1/ naruszenie przepisów prawa procesowego mogące mieć istotny wpływ na treść orzeczenia, tj. art. 233 § 1 k.p.c. wyrażające się w przekroczeniu przez Sąd zasady swobodnej oceny dowodów poprzez dowolną i zawierającą wewnętrzne sprzeczności analizę zebranego w sprawie materiału dowodowego, nierozważeniu wszystkich okoliczności ujawnionych w toku postępowania, oparcie ustaleń na części materiału dowodowego, a w szczególności niewyjaśnienie faktycznych okoliczności dotyczących pochodzenia kwoty przeznaczonej na zakup mieszkania przez wnioskodawczynię i uczestnika, a przez to uznanie, iż spółdzielcze własnościowe prawo do lokalu mieszkalnego nr (...) w budynku przy ul. (...) w L. stanowi składnik majątku osobistego uczestnika;

2/ naruszenie przepisów prawa materialnego tj. art. 43 § 2 k.r.o. poprzez niewłaściwe jego zastosowanie w okolicznościach niniejszej sprawy.

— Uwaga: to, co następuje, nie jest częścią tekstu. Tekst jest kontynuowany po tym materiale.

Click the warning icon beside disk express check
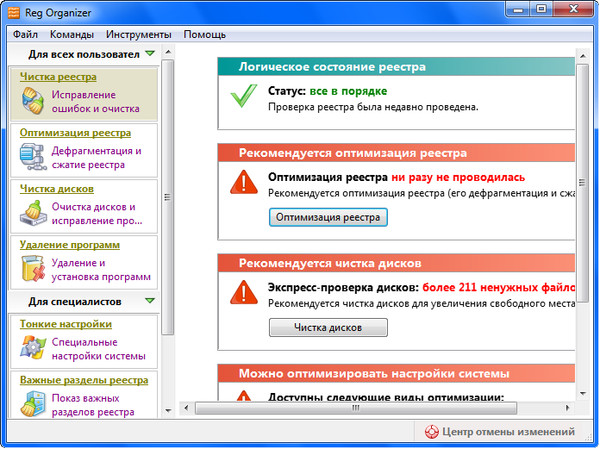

Wskazując na powyższe domagała się zmiany postanowienia i ustalenia, że spółdzielcze własnościowe prawo do lokalu mieszkalnego nr (...) w budynku przy ul. (...) w L. nie stanowi składnika majątku osobistego J. K. (1), lecz wchodzi do majątku wspólnego M. K. (1) i J. K. (1) oraz ustalenie równych udziałów w majątku wspólnym M. K. (1) i J. K. (1) w ten sposób, że udział M. K. (1) będzie wynosił ½ całości i udział J. K. (1) wynosił będzie ½ całości.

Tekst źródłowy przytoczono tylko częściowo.